Moreover, much of the allegedly retaliatory conduct is not, as a matter of law, "materially adverse" because it would not "dissuade a reasonable worker from making or supporting a charge of discrimination." Burlington N. & Santa Fe Ry. Co. v. White , 548 U.S. 53, 57 (2006). For example, Mercedes has not alleged facts which suggest his selection for random drug testing or a background check for which he was admittedly overdue were anything more than "minor annoyances that often take place at work and that all employees experience." Id . at 68. The same is true of his allegations regarding the omission of his name from an email about the prevention of harm to a fellow staff member, his receipt of lower performance ratings based on his refusal to act as a translator between Spanish-speaking inmates and Englishspeaking staff, a union officer's determination in a memorandum that Mercedes's reassignment had not violated prison policy, an administrator's description of Mercedes as "paranoid, " and the investigation of Mercedes for an alleged violation that was deemed unsubstantiated.
Although the denial of a promotion could constitute a materially adverse action in the mind of a reasonable person, Mercedes has offered no facts to suggest a connection between that denial and any previous EEOC complaint.
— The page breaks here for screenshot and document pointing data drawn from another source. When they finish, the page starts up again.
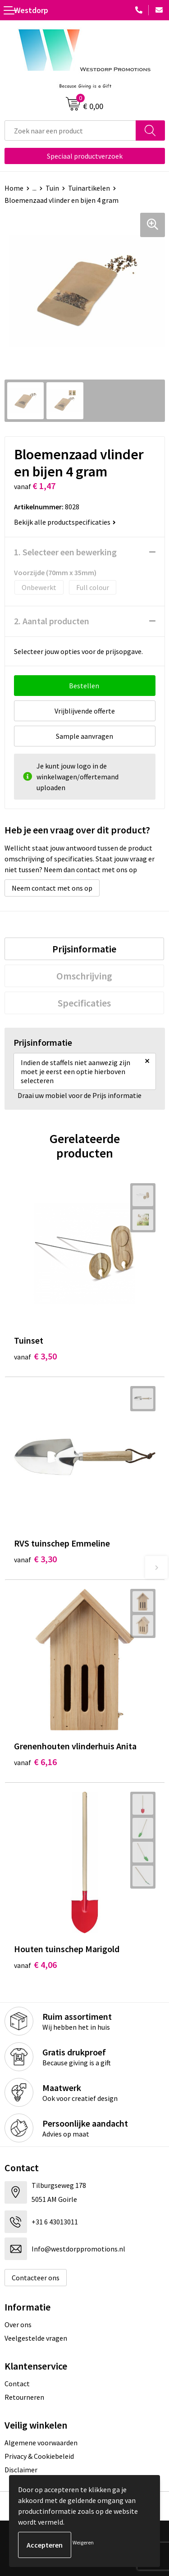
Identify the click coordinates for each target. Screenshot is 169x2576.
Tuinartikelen (89, 187)
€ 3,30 (35, 1559)
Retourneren (24, 2397)
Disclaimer (21, 2469)
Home (14, 187)
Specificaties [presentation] (84, 1003)
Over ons (18, 2324)
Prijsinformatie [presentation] (84, 949)
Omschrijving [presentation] (84, 976)
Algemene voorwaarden (41, 2442)
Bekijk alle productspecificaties (65, 521)
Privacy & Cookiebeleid (39, 2456)
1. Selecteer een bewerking (65, 552)
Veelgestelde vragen (36, 2338)
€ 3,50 (35, 1356)
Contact (17, 2383)
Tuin (52, 187)
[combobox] (70, 130)
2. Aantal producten (51, 621)
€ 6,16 (35, 1761)
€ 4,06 (35, 1964)
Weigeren (83, 2542)
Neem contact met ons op (52, 887)
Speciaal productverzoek (85, 155)
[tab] (84, 949)
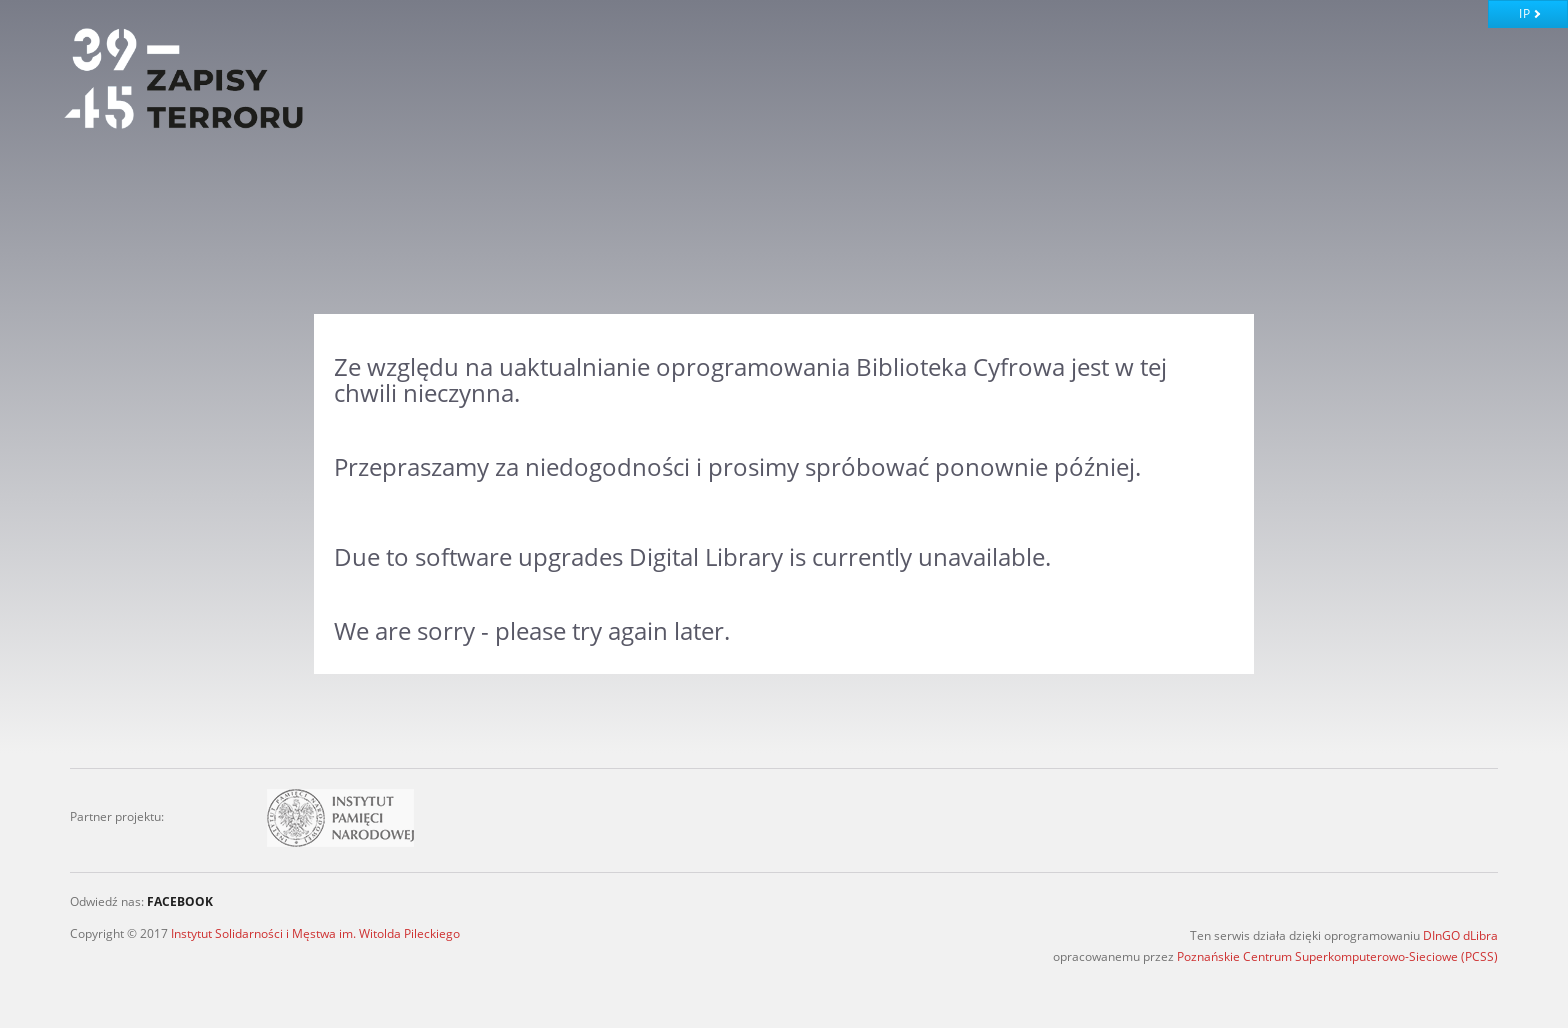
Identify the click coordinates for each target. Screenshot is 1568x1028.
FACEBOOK (180, 901)
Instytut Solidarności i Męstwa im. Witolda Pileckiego (315, 933)
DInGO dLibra (1460, 935)
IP (1525, 13)
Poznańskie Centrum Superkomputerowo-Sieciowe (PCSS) (1337, 956)
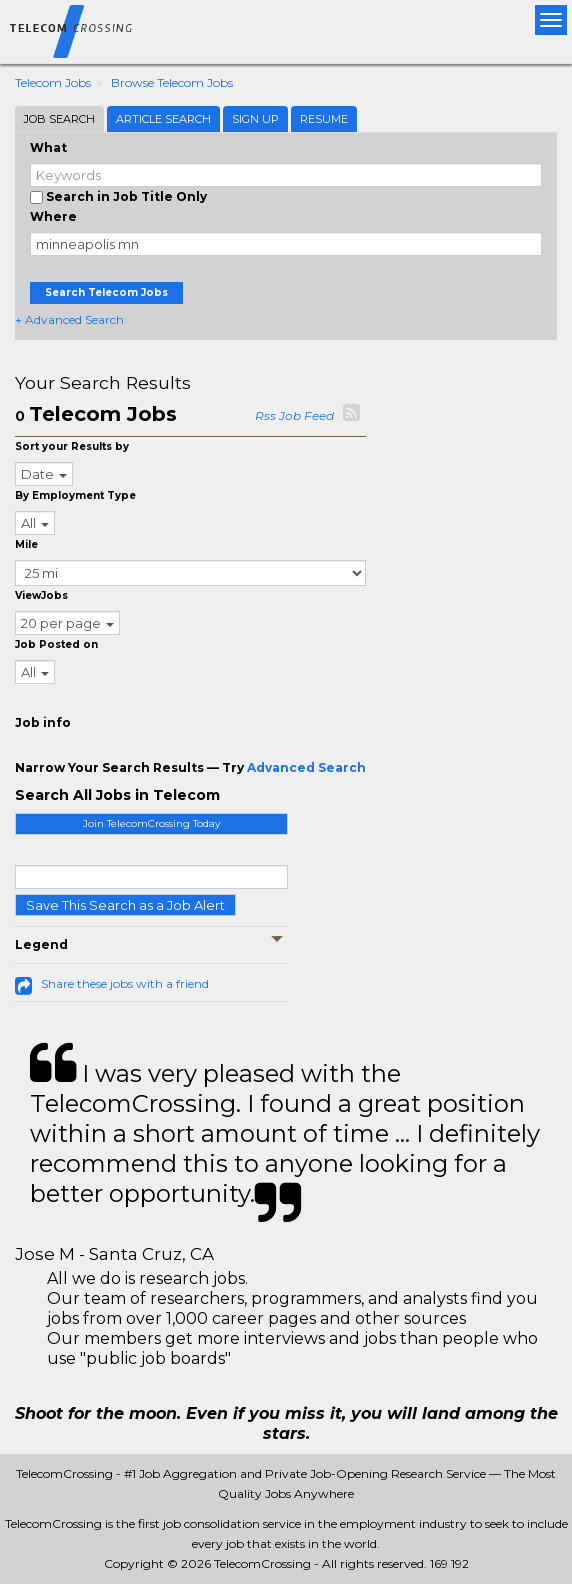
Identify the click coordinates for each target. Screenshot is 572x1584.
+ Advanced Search (69, 319)
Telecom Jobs (53, 82)
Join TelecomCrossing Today (151, 823)
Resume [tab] (324, 119)
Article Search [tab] (163, 119)
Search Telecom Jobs (106, 292)
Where (53, 216)
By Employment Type (75, 495)
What (48, 147)
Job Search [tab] (59, 119)
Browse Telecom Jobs (172, 82)
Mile (26, 544)
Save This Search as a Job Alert (125, 905)
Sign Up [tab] (255, 119)
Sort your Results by (72, 446)
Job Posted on (56, 644)
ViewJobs (41, 595)
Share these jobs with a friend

In fact, his briefing suggests he ultimately received the promotion after filing an EEOC complaint. See Doc. No. 37 at 11 (noting Mercedes filed a complaint after his third non-promotion in June 2009, filed a related appeal in January 2010, and had received the promotion sometime before the April 2010 reassignment). Under these circumstances, he has not stated a prima facie case of retaliation.
Because Mercedes has offered little more than "labels and conclusions" in support of his discrimination and retaliation claims, Bell Atl. Corp. , 550 U.S. at 555, the Attorney General's motion for judgment on the pleadings is ALLOWED. A separate judgment in favor of the Attorney General will follow.